El esplendor de al-Andalus
Durante ocho siglos, al-Andalus fue una de las civilizaciones más avanzadas de Europa. Pasó por diferentes etapas políticas, pero siempre mantuvo un nivel cultural y económico superior al resto del continente.
El Califato de Córdoba (929-1031) representó la época dorada. Abd al-Rahman III logró pacificar todo el territorio y convertir Córdoba en una ciudad que rivalizaba con Constantinopla y Bagdad. La convivencia entre musulmanes, cristianos y judíos enriqueció enormemente la cultura.
La economía andalusí era mucho más diversificada que la romana: agricultura intensiva con nuevos cultivos (naranjas, algodón, arroz), industria textil y del cuero, y un comercio que llegaba hasta África y Oriente. Las ciudades florecieron como nunca.
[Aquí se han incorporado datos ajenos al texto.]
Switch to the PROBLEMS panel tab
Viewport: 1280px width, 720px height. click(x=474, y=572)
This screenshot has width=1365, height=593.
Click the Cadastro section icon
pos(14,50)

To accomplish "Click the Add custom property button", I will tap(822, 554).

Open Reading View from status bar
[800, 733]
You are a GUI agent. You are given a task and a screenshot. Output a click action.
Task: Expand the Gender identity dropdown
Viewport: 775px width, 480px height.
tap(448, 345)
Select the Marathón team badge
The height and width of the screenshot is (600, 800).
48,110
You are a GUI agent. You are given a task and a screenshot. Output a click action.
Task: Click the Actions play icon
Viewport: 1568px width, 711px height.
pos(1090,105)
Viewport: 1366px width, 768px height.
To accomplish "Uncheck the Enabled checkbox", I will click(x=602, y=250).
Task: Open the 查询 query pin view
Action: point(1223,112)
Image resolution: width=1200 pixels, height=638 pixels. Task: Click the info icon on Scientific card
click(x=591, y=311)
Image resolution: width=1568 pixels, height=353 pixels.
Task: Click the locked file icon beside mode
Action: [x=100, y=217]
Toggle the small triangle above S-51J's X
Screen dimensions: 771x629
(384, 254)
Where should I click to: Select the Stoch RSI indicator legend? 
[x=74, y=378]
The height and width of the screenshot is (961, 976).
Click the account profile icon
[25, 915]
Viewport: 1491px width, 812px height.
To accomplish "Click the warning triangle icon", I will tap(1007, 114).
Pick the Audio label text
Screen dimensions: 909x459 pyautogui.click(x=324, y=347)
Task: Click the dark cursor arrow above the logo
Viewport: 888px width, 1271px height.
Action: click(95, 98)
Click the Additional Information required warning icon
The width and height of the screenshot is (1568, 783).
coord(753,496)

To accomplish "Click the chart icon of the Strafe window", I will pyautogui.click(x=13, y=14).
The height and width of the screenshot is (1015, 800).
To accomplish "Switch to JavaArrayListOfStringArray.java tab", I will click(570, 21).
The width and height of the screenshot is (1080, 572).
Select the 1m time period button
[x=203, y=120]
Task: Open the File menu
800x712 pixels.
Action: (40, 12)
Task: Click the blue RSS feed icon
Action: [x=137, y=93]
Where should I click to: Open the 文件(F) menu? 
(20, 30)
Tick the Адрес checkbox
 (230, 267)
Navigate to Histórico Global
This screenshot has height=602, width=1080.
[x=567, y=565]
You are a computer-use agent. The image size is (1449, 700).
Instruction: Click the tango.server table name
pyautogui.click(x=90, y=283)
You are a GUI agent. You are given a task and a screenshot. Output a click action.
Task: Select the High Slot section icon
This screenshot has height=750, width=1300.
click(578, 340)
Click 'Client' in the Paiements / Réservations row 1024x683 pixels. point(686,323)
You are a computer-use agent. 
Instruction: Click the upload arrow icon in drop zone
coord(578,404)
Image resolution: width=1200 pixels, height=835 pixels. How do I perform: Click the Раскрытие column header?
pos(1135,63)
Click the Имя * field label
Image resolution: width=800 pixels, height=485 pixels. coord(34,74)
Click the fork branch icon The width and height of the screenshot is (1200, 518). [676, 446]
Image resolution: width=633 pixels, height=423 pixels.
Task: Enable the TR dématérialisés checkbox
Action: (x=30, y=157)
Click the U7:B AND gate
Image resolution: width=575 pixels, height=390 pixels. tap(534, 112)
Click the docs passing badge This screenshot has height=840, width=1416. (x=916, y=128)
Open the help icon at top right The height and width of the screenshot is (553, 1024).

La herencia de al-Andalus es impresionante: la Mezquita de Córdoba, la Alhambra de Granada, los avances en medicina, matemáticas y filosofía... España se convirtió en el puente entre Oriente y Occidente.
Legado duradero: Palabras como "ojalá", "alcohol", "algodón" o "azúcar" son árabes. También el sistema de regadío, muchas técnicas agrícolas y arquitectónicas que aún usamos.